(Data under study Opens)

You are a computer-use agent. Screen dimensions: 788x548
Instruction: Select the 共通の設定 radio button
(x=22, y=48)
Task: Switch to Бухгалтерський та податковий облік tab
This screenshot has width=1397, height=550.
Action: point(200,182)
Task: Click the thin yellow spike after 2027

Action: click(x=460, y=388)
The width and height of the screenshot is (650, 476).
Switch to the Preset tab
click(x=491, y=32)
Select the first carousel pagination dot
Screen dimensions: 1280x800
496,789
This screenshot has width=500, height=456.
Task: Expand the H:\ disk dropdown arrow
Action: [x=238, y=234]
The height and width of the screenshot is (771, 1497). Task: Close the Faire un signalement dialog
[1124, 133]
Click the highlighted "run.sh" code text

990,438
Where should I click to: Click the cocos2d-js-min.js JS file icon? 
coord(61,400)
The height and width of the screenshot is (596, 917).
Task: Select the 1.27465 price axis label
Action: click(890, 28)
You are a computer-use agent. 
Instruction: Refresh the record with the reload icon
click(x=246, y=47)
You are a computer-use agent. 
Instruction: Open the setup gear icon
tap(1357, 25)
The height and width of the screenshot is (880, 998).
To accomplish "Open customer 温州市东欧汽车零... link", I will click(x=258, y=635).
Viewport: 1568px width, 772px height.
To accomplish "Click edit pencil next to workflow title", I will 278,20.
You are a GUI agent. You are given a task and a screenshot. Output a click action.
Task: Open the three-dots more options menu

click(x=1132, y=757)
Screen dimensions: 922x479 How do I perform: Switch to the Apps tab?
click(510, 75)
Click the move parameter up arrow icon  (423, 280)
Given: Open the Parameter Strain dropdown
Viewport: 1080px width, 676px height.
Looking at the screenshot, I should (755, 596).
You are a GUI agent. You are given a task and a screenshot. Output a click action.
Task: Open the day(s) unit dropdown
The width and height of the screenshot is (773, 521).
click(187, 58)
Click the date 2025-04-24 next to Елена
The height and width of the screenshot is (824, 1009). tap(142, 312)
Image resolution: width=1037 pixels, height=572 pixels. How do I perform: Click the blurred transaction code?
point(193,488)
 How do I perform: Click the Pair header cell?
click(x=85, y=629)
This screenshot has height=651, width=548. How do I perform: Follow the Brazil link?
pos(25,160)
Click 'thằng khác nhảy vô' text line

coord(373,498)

(Data under study Closes)

**What this task involves**
Please transcribe exactly the line containing "This screenshot has height=651, width=548." and every line after it through the end of the records, and nothing else.

**Exercise answer**
This screenshot has height=651, width=548. How do I perform: Follow the Brazil link?
pos(25,160)
Click 'thằng khác nhảy vô' text line

coord(373,498)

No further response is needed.